Hybrid drive systems, the PNGV near-term power trains of choice, use energy-storage devices to reduce fluctuations in demand on the primary power plant, thereby permitting the use of a smaller power plant operating closer to optimum conditions for increased energy-conversion efficiency and reduced emissions. These storage devices also allow recovery of a portion of the vehicle’s kinetic energy during braking operations.
In this chapter, the committee continues its evaluation of the candidate energy-conversion and energy-storage technologies that survived the 1997 technology selection process, as well as of candidate electrical and electronic systems and advanced structural materials for the vehicle body.
The committee reviewed R&D programs for: four-stroke internal-combustion reciprocating engines, fuel cells, electrochemical storage systems (rechargeable batteries), power electronics and electrical systems, and structural materials and safety to assess their progress toward commercial applicability.

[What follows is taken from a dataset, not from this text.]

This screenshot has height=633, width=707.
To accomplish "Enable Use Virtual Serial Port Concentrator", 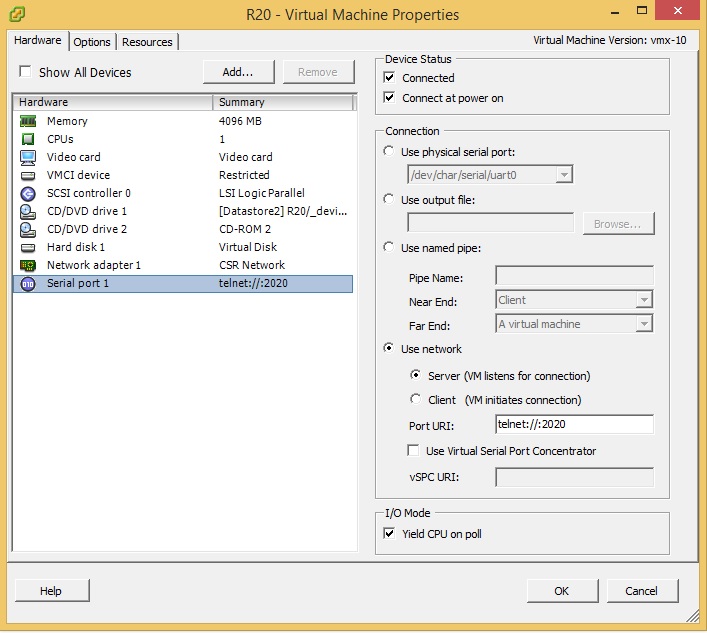I will (x=414, y=451).
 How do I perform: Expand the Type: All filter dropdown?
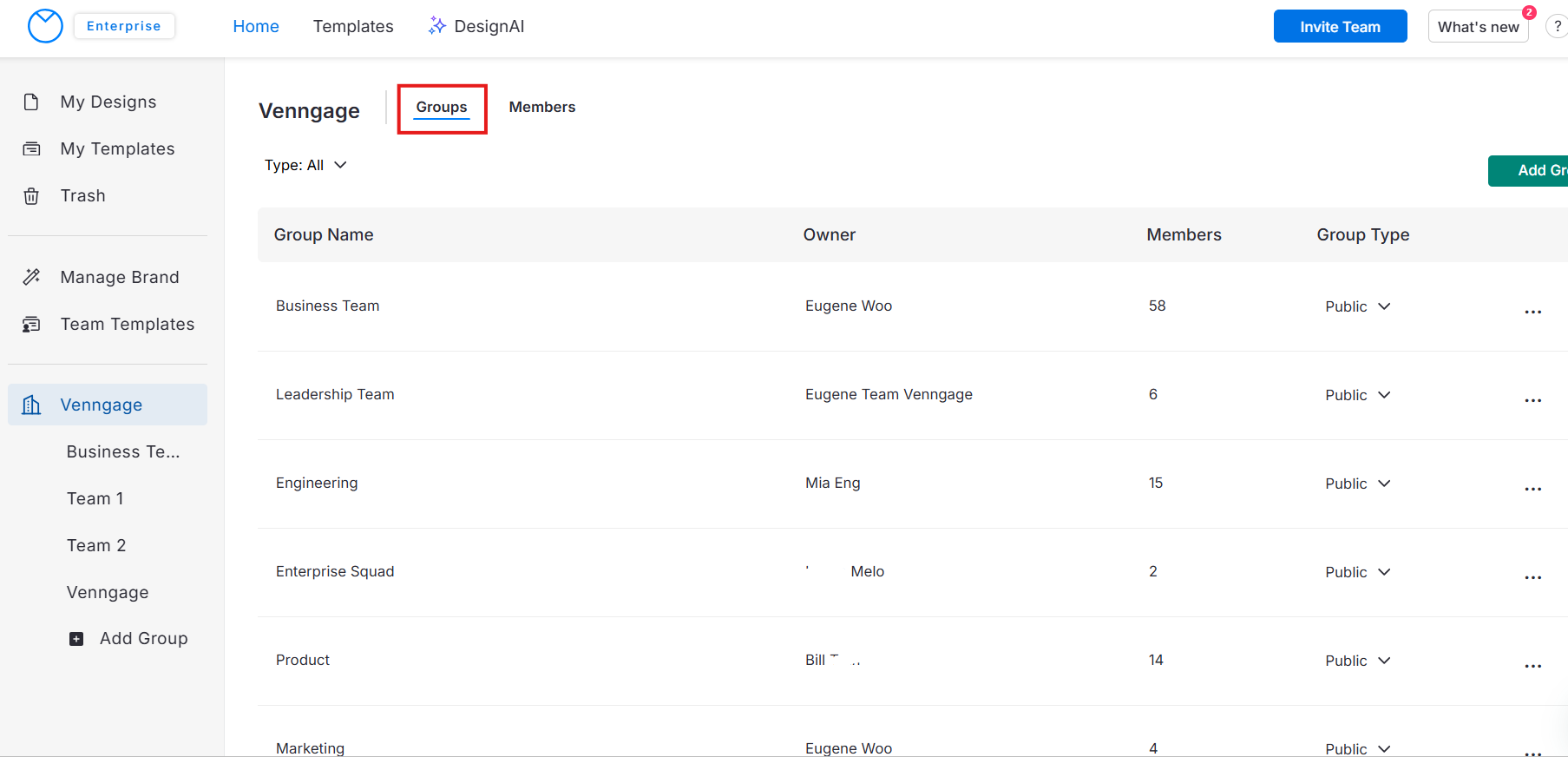point(305,165)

In the committee’s opinion, PNGV has continued to make significant progress on the development of candidate systems and the identification of critical technologies that must be addressed to make each system commercially viable.
Indeed, global competitiveness is one of the objectives of the PNGV program. In fact, previous committee reports have specifically addressed the directions and trends of international development programs. The committee is aware that the PNGV partnership continues to maintain awareness of international programs and, in many cases, the USCAR partners are participating in those developments through international operations and coalitions. Therefore, a separate section on international developments has not been included in this report.

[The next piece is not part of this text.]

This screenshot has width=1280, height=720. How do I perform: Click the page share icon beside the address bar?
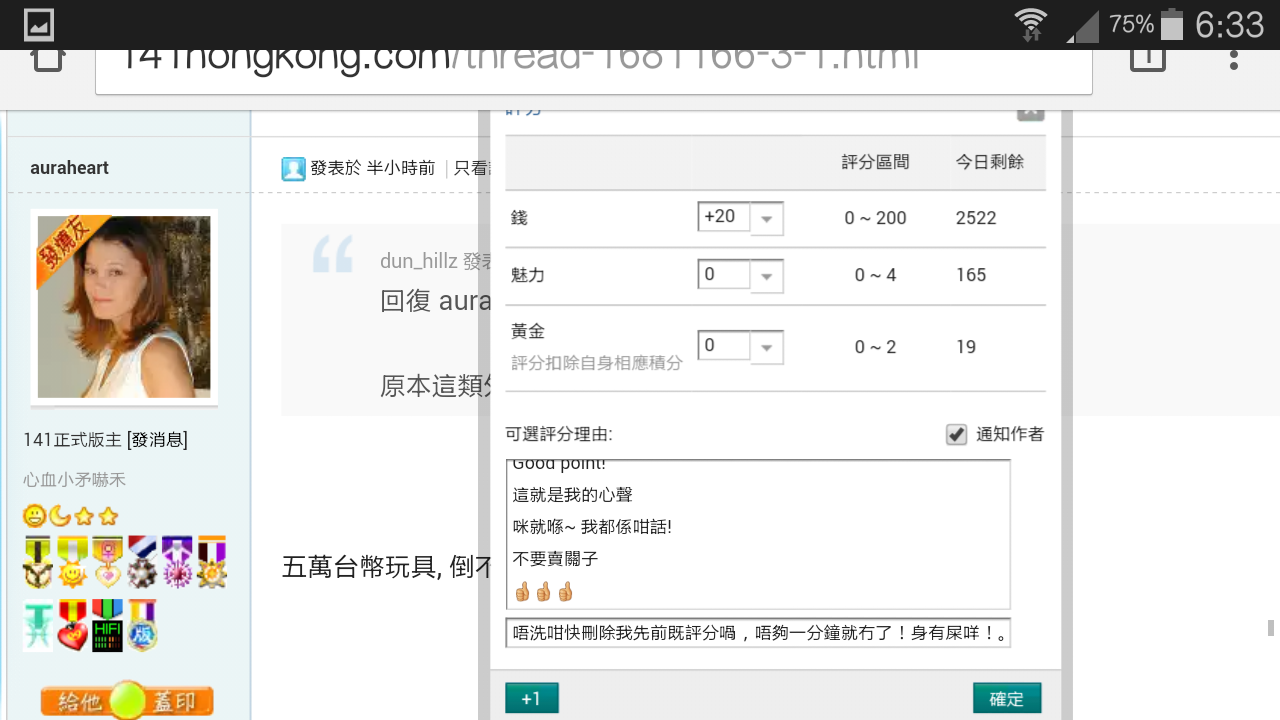(x=1146, y=58)
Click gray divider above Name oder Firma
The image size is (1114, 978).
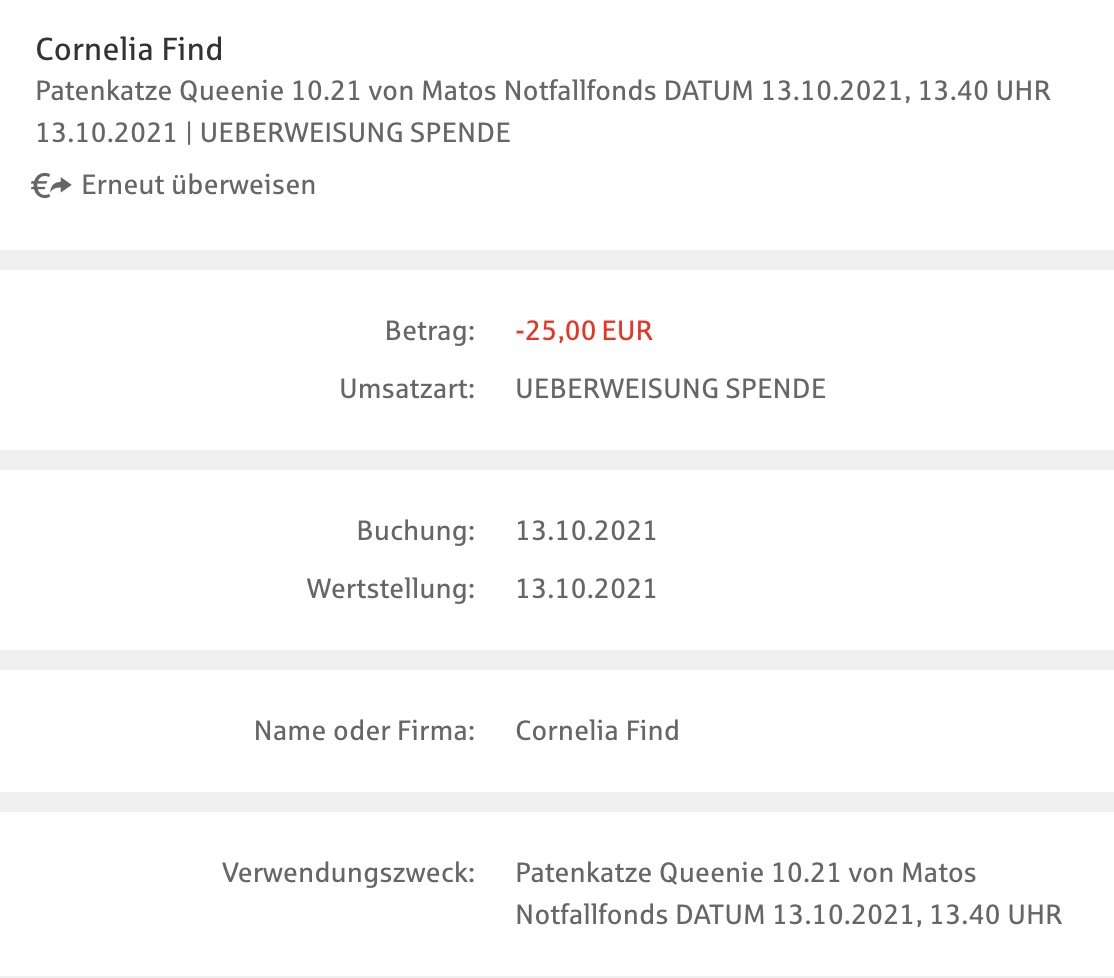point(557,660)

The internal combustion engine continues to be the primary candidate power plant for meeting near-term PNGV program goals. To meet the fuel economy target of Goal 3, the internal combustion engine will have to be integrated into an HEV configuration. The CIDI or diesel engine is the most fuel efficient internal combustion engine being developed. Consequently, in the near term, maximizing the efficiency of a diesel engine and integrating it into an HEV will provide maximum vehicle efficiency. However, as will be discussed below, the challenges of meeting the new California Air Resources Board (CARB) and EPA Tier 2 emission standards have called into question the viability of the CIDI engine as the primary energy converter in PNGV’s time frame. As a result of the new standards, the technical team working on the 4SDI (four-stroke direct-injection) engine began focusing more on emissions control research for the CIDI engine. In addition, they are continuing research programs on other combustion systems for internal combustion engines, namely the homogeneous-charge compression-ignition engine, the gasoline direct-injection engine, and the homogeneous-charge spark-ignition engine.